> ATIVIDADES
[A] Responda às perguntas abaixo com base no trecho sobre a carreira do general.
(i) Em que ano o candidato se graduou?
(ii) Que aeronave ele pilotou sobre as florestas do sudeste da Ásia?
(iii) Quem matou um major do Exército dos EUA durante uma inspeção na área do Pacto de Varsóvia?
[B] Transcreva do trecho sobre a carreira do general a parte que começa em "Durante o período" e segue até "seu homólogo soviético.".

> TRECHO FORNECIDO
»»

O candidato foi o 12º aluno de sua turma, ao graduar-se, em 1961, e durante 33 anos de uma carreira brilhante ele voou aeronaves F-4 Phantom II sobre as densas florestas do sudeste da Ásia, em apoio aos soldados de infantaria, bem abaixo. Voltando aos Estados Unidos, exerceu uma pluralidade de funções no transcorrer dos anos seguintes, inclusive cargos de grande importância no Pentágono. Além de caças, ele também voou aeronaves de treinamento, de transporte C-141 e, subseqüentemente, bombardeiros B-52. Tornou-se comandante de ala e foi promovido a general. Durante uma inspeção inesquecível em uma base situada no norte dos EUA, como general comandante das equipes do inspetor-geral do Strategic Air Command (SAC), desembarcou de sua aeronave e, como de costume, solicitou uma viatura. O comandante da ala lhe apresentou uma agenda para a visita, mas o general tinha sua própria agenda. Sem o séquito habitual, dirigiu ao longo dos aviões enfileirados e parou junto a uma aeronave em que um soldado estava trabalhando. Saindo do carro sob o vento congelante, o general perguntou ao soldado como ele podia fazer a manutenção da aeronave usando grossas luvas árticas. “Não é lá muito fácil, General, mas está tão frio aqui fora que se eu tocar no metal de mãos nuas minha pele grudará nele, congelada.” O general, então, comunicou ao seu grupo de inspeção que voltasse a com ele se reunir em sua aeronave; em vez desta, eles iriam inspecionar outra base mais ao sul. O comandante da ala disse que ele não podia fazer isto. Sorrindo, o general disse-lhe: “Coronel, não é seguro trabalhar em uma aeronave aqui. Voltarei em outra época, quando as condições atmosféricas forem mais adequadas. Entrementes, se discordar de minha decisão, ligue para o General Davis, no Quartel-General do SAC e diga-lhe.” Com isto, o grupo de inspeção partiu.
Durante o período em que o general esteve no Pentágono, alguns membros das forças armadas da Alemanha Oriental, durante uma inspeção em uma localidade na área do Pacto de Varsóvia, mataram um major do Exército [dos EUA]. O general foi incumbido da tarefa de redigir uma diretriz estabelecendo procedimentos minuciosos para notificar as forças do Pacto de Varsóvia quanto a todas as necessidades futuras de inspeção. Esses procedimentos também se aplicavam às forças do bloco soviético quando eles levassem a efeito inspeções em instalações na área da Organização do Tratado do Atlântico Norte (OTAN). Essas diretrizes escritas pelo general foram aprovadas e assinadas, em uma cerimônia formal, pelo presidente da Junta de Chefes de Estado-Maior e por seu homólogo soviético.

««

> CONTEÚDO DOS DADOS
»»

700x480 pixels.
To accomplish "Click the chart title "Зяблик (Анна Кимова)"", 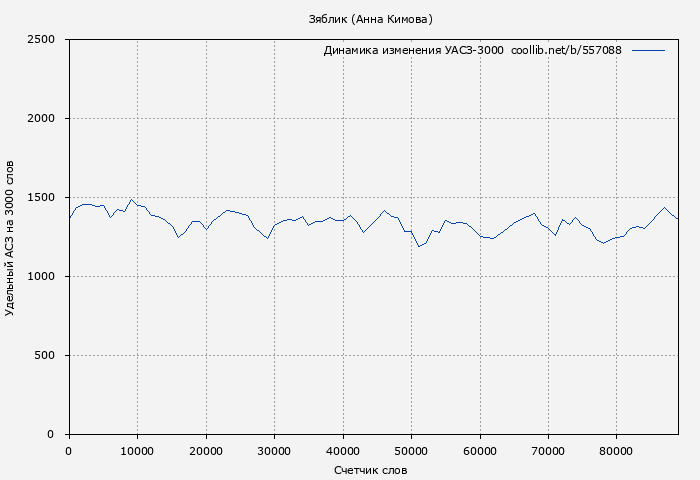I will [371, 19].
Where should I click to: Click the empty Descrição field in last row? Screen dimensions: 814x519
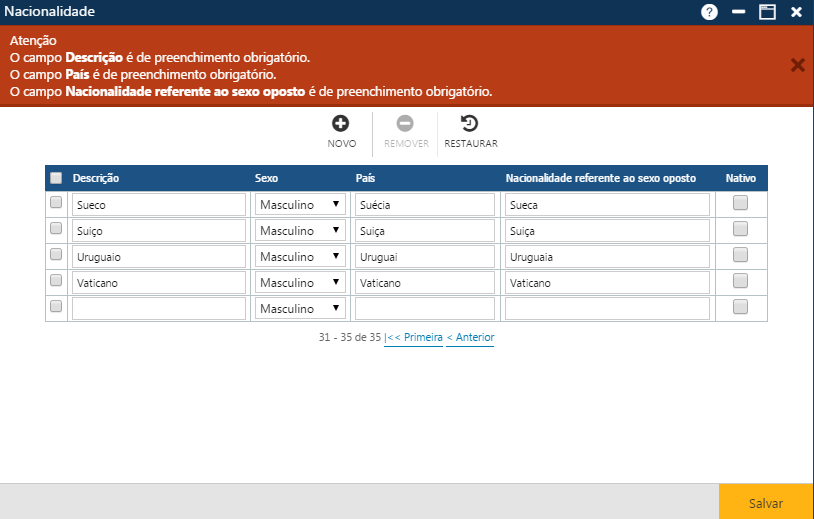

««

> RESPOSTAS POR ITEM
[A]
(i) Em 1961.
(ii) O F-4 Phantom II.
(iii) Membros das forças armadas da Alemanha Oriental.

[B]
Durante o período em que o general esteve no Pentágono, alguns membros das forças armadas da Alemanha Oriental, durante uma inspeção em uma localidade na área do Pacto de Varsóvia, mataram um major do Exército [dos EUA]. O general foi incumbido da tarefa de redigir uma diretriz estabelecendo procedimentos minuciosos para notificar as forças do Pacto de Varsóvia quanto a todas as necessidades futuras de inspeção. Esses procedimentos também se aplicavam às forças do bloco soviético quando eles levassem a efeito inspeções em instalações na área da Organização do Tratado do Atlântico Norte (OTAN). Essas diretrizes escritas pelo general foram aprovadas e assinadas, em uma cerimônia formal, pelo presidente da Junta de Chefes de Estado-Maior e por seu homólogo soviético.